Stored dataset items
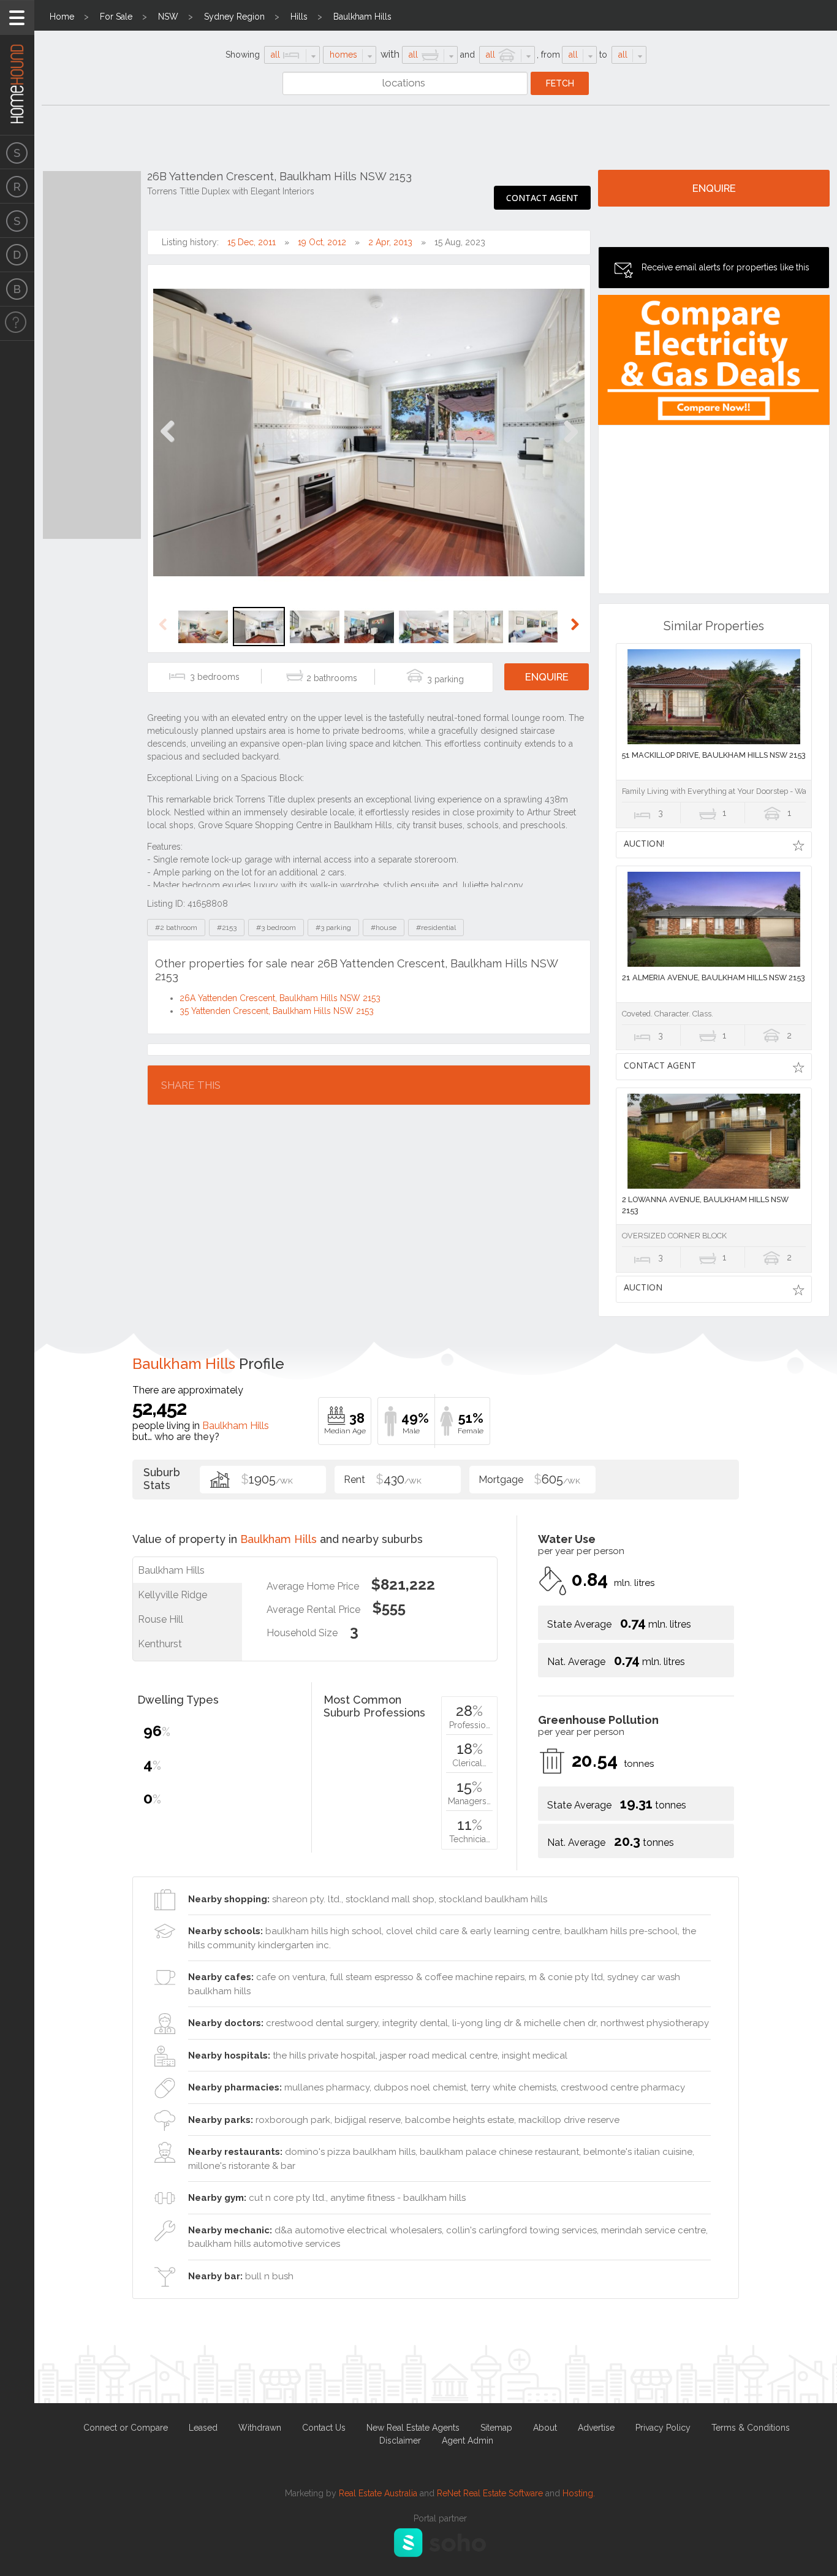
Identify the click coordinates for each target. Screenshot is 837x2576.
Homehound (17, 67)
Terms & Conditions (750, 2428)
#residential (436, 927)
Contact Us (324, 2428)
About (545, 2428)
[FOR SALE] (17, 152)
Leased (203, 2428)
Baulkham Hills (362, 16)
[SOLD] (17, 221)
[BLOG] (17, 289)
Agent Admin (467, 2440)
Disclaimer (400, 2440)
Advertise (596, 2428)
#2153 (227, 927)
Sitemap (496, 2428)
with (390, 54)
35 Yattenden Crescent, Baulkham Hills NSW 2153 (277, 1011)
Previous (163, 636)
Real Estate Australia (378, 2493)
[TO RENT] (17, 186)
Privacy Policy (663, 2428)
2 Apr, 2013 (390, 242)
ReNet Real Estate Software (490, 2493)
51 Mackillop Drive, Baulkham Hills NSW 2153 (714, 755)
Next (578, 636)
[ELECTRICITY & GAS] (17, 324)
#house (383, 927)
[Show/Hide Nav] (17, 17)
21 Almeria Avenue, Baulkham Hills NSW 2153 (713, 977)
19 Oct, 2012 (322, 242)
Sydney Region (234, 16)
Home (62, 16)
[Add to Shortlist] (798, 845)
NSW (168, 16)
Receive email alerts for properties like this (725, 267)
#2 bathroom (176, 927)
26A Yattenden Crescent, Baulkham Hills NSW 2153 (280, 998)
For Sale (116, 16)
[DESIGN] (17, 255)
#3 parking (333, 927)
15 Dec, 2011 (251, 242)
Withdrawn (259, 2428)
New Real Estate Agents (413, 2428)
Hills (299, 16)
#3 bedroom (276, 927)
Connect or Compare (125, 2428)
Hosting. (578, 2493)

**THE TASK**
Take the line with "#2 bathroom (176, 927)" and all lines after it through the end of the records, and write them out exactly; include nothing else.

**ANSWER TO THIS TASK**
#2 bathroom (176, 927)
26A Yattenden Crescent, Baulkham Hills NSW 2153 (280, 998)
For Sale (116, 16)
[DESIGN] (17, 255)
#3 parking (333, 927)
15 Dec, 2011 (251, 242)
Withdrawn (259, 2428)
New Real Estate Agents (413, 2428)
Hills (299, 16)
#3 bedroom (276, 927)
Connect or Compare (125, 2428)
Hosting. (578, 2493)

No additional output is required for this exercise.